This notebook requires the TensorFlow dataset and other prerequisites that you must download.  THis model uses the Keras 3 interface.

In [1]:
#@title Installs
!pip install pydot --quiet
!pip install gensim --quiet
!pip install tensorflow-datasets --quiet
!pip install tensorflow-text --quiet


Now we are ready to do the imports.

In [2]:
#@title Imports
import os
os.environ["KERAS_BACKEND"] = "tensorflow"

import numpy as np
import tensorflow as tf
import keras

from keras.layers import Embedding, Input, Dense, Lambda
from keras.models import Model

import tensorflow_datasets as tfds
import tensorflow_text as tf_text


import sklearn as sk

import nltk
from nltk.data import find

import matplotlib.pyplot as plt

import re

import gensim
from gensim.models import Word2Vec
from gensim.models import KeyedVectors
from gensim.test.utils import datapath

In [3]:
def print_version(library_name):
    try:
        lib = __import__(library_name)
        version = getattr(lib, '__version__', 'Version number not found')
        print(f"{library_name} version: {version}")
    except ImportError:
        print(f"{library_name} not installed.")
    except Exception as e:
        print(f"An error occurred: {e}")


In [4]:
#confirm versions
print_version('numpy')
print_version('tensorflow')
print_version('keras')

Make sure you are using a Keras version > 3.0 and a tensorflow version > 2.16.0 for this notebook.
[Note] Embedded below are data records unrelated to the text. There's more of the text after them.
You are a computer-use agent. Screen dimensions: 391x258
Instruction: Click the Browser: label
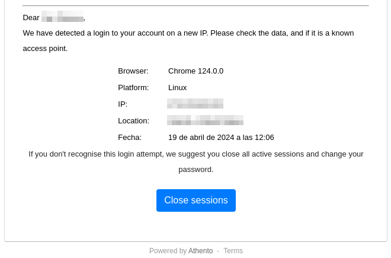point(133,71)
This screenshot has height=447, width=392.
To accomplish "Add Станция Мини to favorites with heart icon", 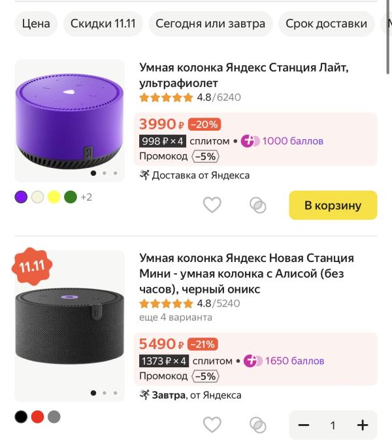I will [x=212, y=425].
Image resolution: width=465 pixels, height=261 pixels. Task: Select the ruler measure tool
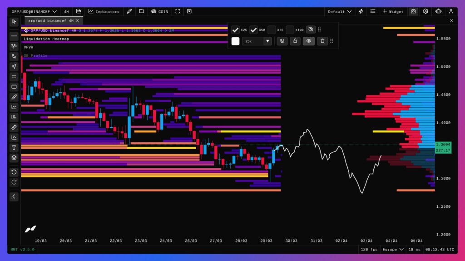[x=14, y=127]
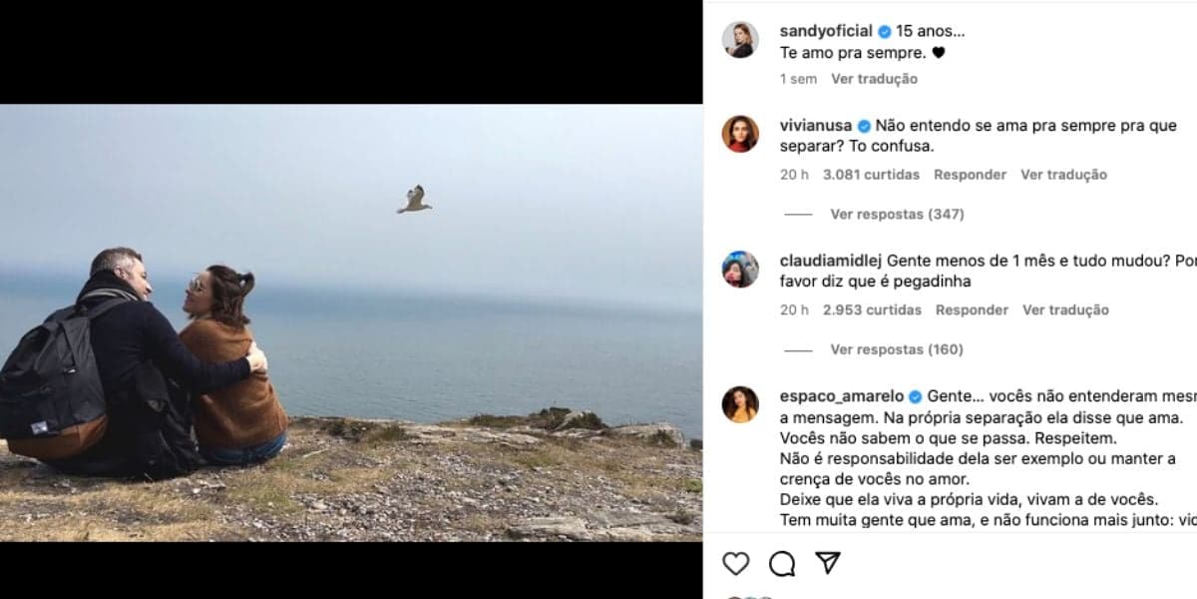Reply to vivianusa's comment
Image resolution: width=1197 pixels, height=599 pixels.
tap(970, 175)
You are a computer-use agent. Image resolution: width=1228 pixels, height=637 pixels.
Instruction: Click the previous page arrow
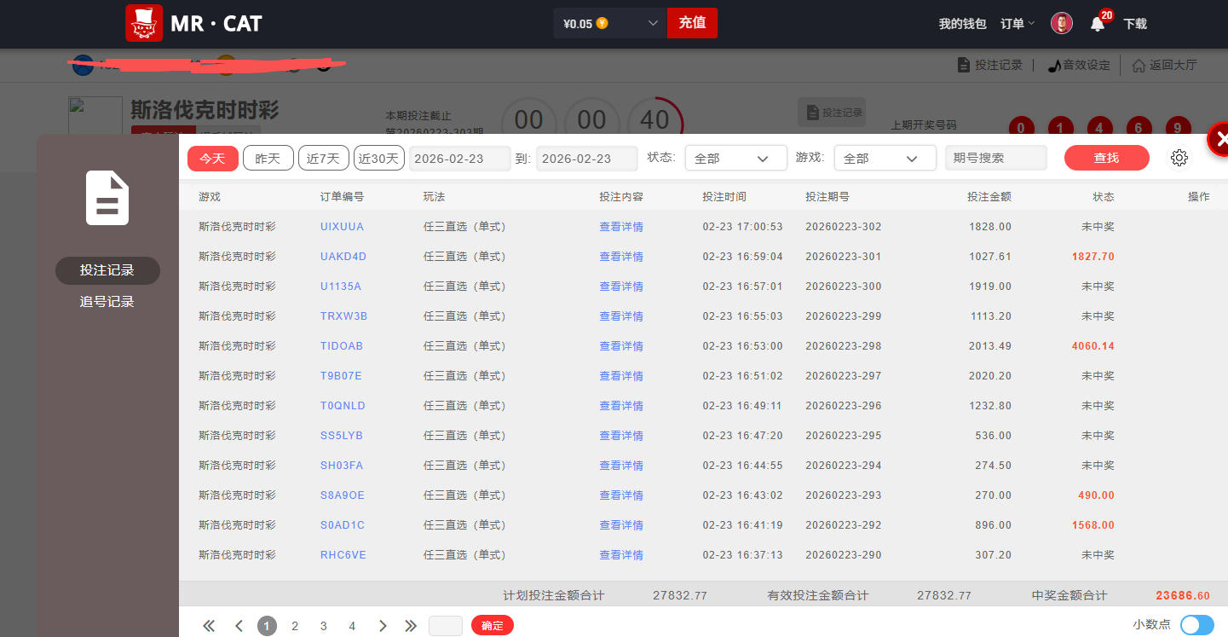pyautogui.click(x=239, y=626)
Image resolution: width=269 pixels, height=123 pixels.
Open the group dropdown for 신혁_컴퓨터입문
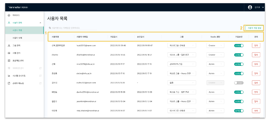click(182, 45)
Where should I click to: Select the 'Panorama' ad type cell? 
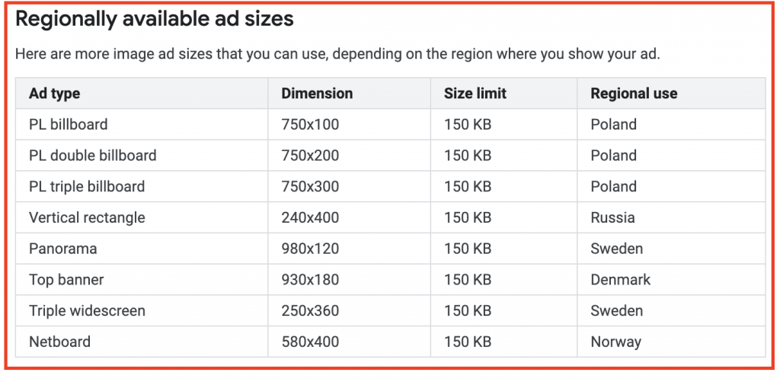pyautogui.click(x=63, y=249)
Below is a helper function to plot histories.

In [5]:
#@title Plotting Function

# 4-window plot. Small modification from matplotlib examples.

def make_plot(axs,
              model_history1,
              model_history2,
              model_1_name='model 1',
              model_2_name='model 2',
              ):
    box = dict(facecolor='yellow', pad=5, alpha=0.2)
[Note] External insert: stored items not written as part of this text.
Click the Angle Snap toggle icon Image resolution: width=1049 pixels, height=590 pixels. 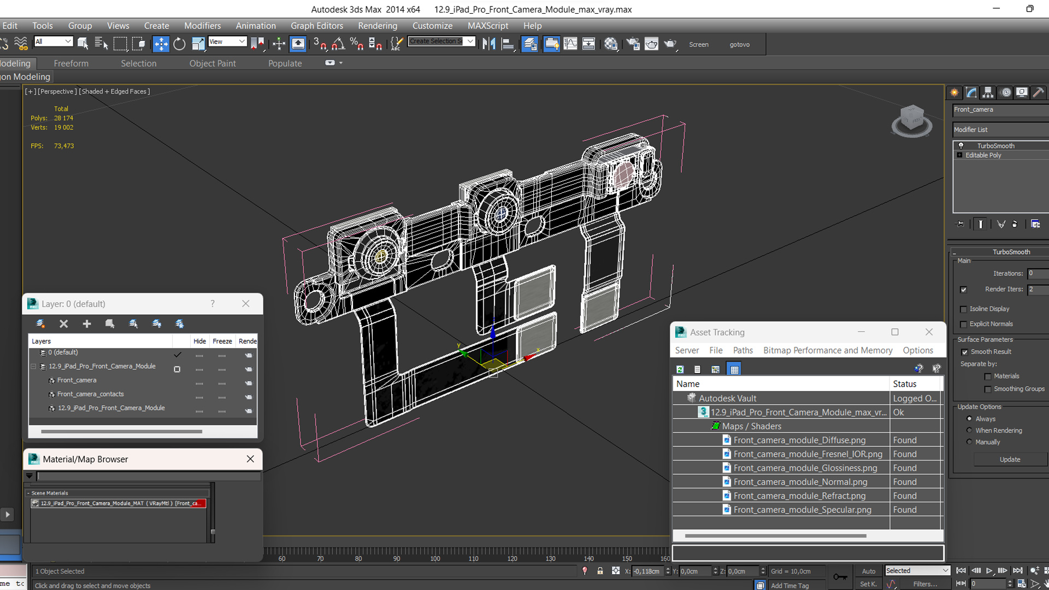pyautogui.click(x=338, y=44)
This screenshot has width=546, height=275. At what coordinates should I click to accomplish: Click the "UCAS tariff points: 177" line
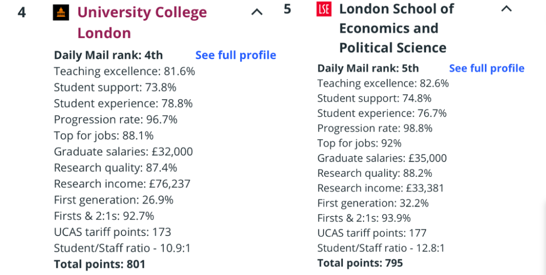coord(372,233)
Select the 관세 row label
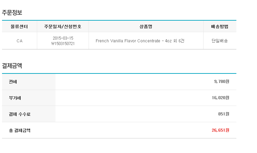The width and height of the screenshot is (257, 153). coord(13,82)
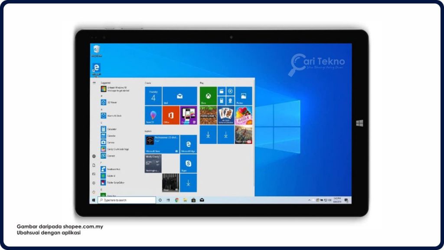Click the Windows Start button
444x250 pixels.
pos(94,200)
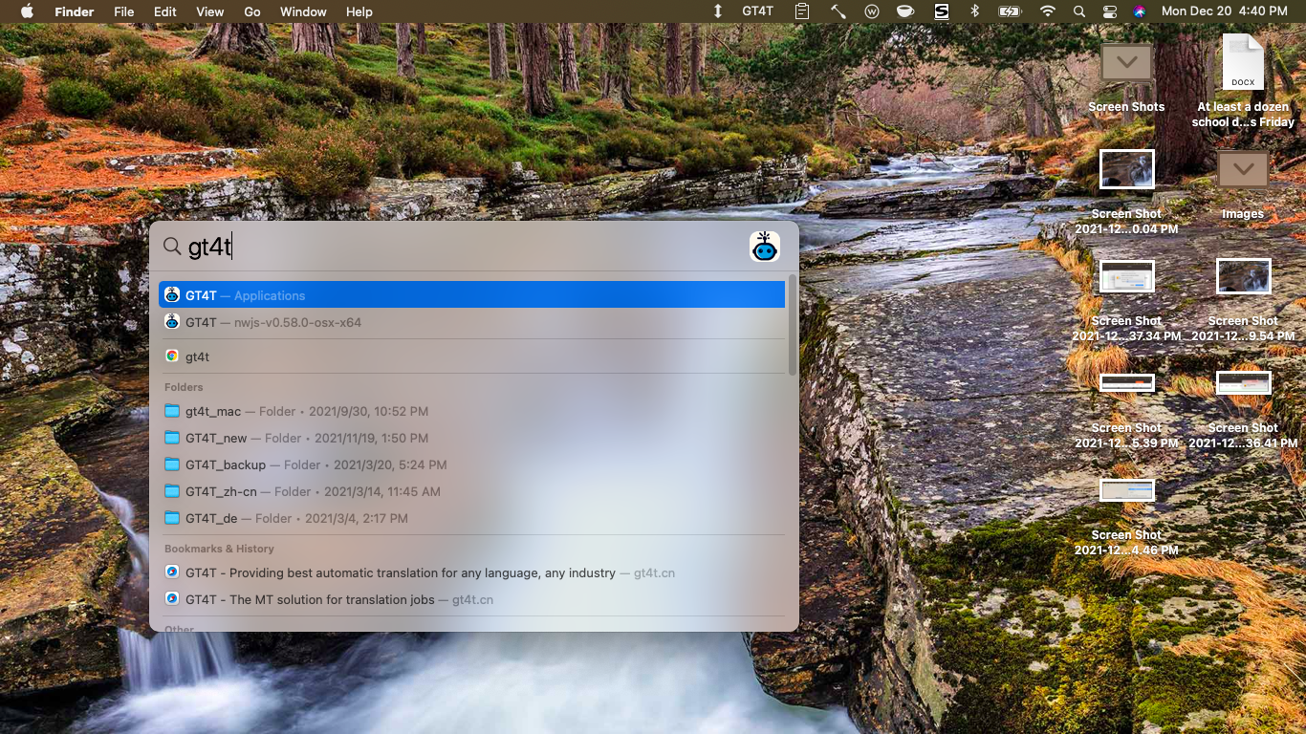The width and height of the screenshot is (1306, 734).
Task: Click the coffee cup menu bar icon
Action: (904, 11)
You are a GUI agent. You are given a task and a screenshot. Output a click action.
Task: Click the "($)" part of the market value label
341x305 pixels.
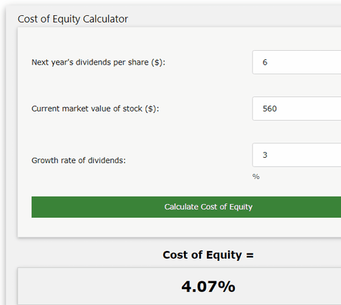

    for i, metric in enumerate(['loss', 'accuracy']):
        # small adjustment to account for the 2 accuracy measures in the Weighted Averging Model with Attention
        if 'classification_%s' % metric in model_history2.history:
            metric2 = 'classification_%s' % metric
        else:
            metric2 = metric

        y_lim_lower1 = np.min(model_history1.history[metric])
        y_lim_lower2 = np.min(model_history2.history[metric2])
        y_lim_lower = min(y_lim_lower1, y_lim_lower2) * 0.9

        y_lim_upper1 = np.max(model_history1.history[metric])
        y_lim_upper2 = np.max(model_history2.history[metric2])
        y_lim_upper = max(y_lim_upper1, y_lim_upper2) * 1.1

        for j, model_history in enumerate([model_history1, model_history2]):
            model_name = [model_1_name, model_2_name][j]
            model_metric = [metric, metric2][j]
            ax1 = axs[i, j]
            ax1.plot(model_history.history[model_metric])
            ax1.plot(model_history.history['val_%s' % model_metric])
            ax1.set_title('%s - %s' % (metric, model_name))
            ax1.set_ylabel(metric, bbox=box)
            ax1.set_ylim(y_lim_lower, y_lim_upper)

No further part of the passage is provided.